4. Discussion and Conclusions
The precision of point positioning in the manufacturing of large-scale components is a fundamental factor that influences both the structural integrity and the assembly efficiency of the overall machinery. To evaluate the manufacturing and assembly quality of large-scale equipment with greater accuracy, efficiency, and scope, assessing the positioning accuracy of these components is crucial. This study introduces a fast evaluation method for positioning measurement accuracy with a stationary measurement setup. This method significantly streamlines the conventional calibration process; using only a calibration rod, the positioning measurement accuracy of an extensive, stationary measurement system can be calibrated, circumventing the need for intricate tools such as laser interferometers and precision displacement platforms.

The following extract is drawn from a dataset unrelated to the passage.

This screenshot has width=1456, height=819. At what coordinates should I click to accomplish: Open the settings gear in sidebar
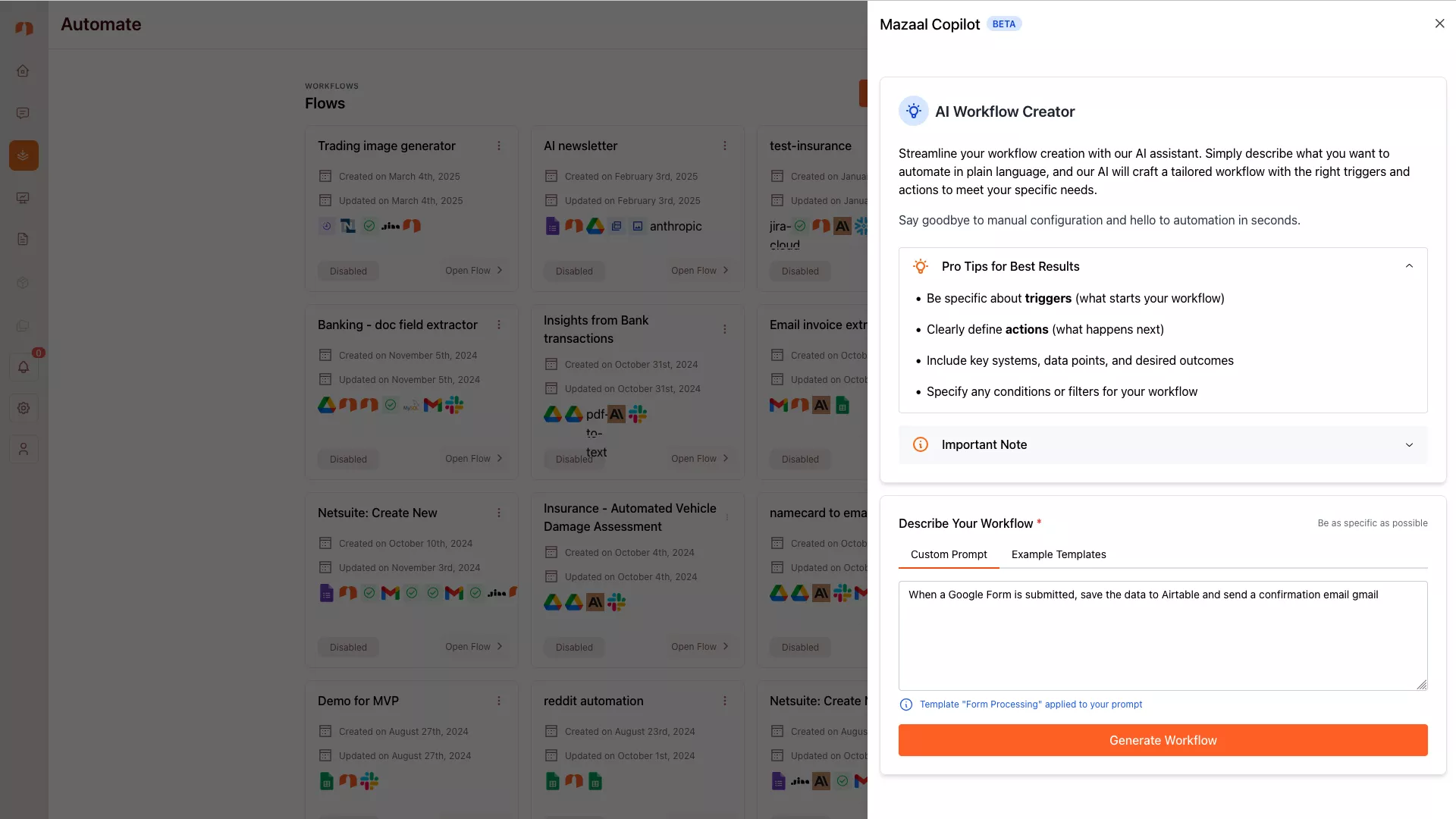(x=24, y=408)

We compared our method with other techniques, such as the laser interferometer calibration method [
29] and the stereo target calibration method [
30]. As shown in
Figure 6, when using the laser interferometry method for large-scale measurement field calibration, it is often necessary to use a translation slide for measurement. This evaluation method can achieve micron-level measurement accuracy. However, setting up a high-linearity translation device such as a slide track is time-consuming. The stereo target method requires the distribution of stereo calibration points in space to complete the accuracy evaluation. In applications prioritizing efficiency and simplicity, our method can be preferentially used for rapid accuracy verification. It should be noted that if the verification results indicate a significant measurement deviation, re-calibration using a stereo target method is still necessary.

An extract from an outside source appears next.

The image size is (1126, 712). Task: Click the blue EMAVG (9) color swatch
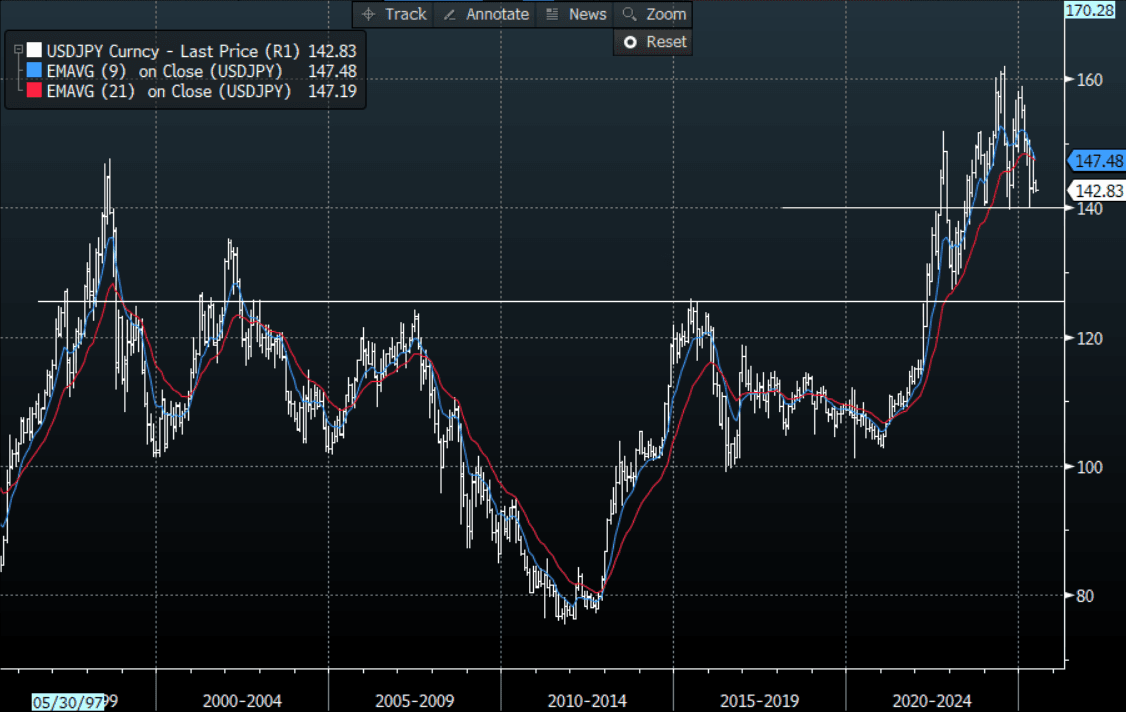(35, 71)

The proposed method has the potential to achieve a calibration precision within 0.1 mm for a measurement scope of up to 20 m, enabling rapid and precise calibration of expansive measurement areas. The proposed model elucidates the relationship between spatial point measurement accuracy and length measurement error. To further analyze the accuracy model of this method, error sources in the process were analyzed. The error sources affecting the final measurement accuracy evaluation include the following: (1) spatial layout of the calibration rod in the measurement system (distances between the camera and markers, attitudes between the camera and markers, marker sizes, etc.); (2) reference point extraction calculation method (image processing algorithm); (3) environmental factors (measurement environment vibration, light pollution, etc.) and system calibration error; (4) manufacturing error of the calibration rod. Due to the manufacturing error of the calibration rod being much smaller than the measured scale, the impact is negligible. The most significant influence is the size of the marker on the image, which is a result of the combined effects of the measurement system, the relative positions of the marker and camera, and the camera calibration parameters. The optimal size of the marker on the image is 5–15 pixels.
In conclusion, the calibration technique presented in this research represents a practical and efficient solution for verifying the accuracy of positioning measurements on large-scale equipment. This streamlined process not only enhances our insights into manufacturing errors but also supports the structural integrity and assembly efficiency of machinery. Future improvements can be made in the following directions:
The error distribution model of the fixed measurement field can be studied to improve the limit mapping model of the measurement length in the algorithm, thereby enhancing the spatial point measurement accuracy in the fixed measurement field.
An accuracy evaluation method based on a three-dimensional digital model of the workpiece can be developed to avoid measurement errors caused by poor spatial position distribution in the measurement system.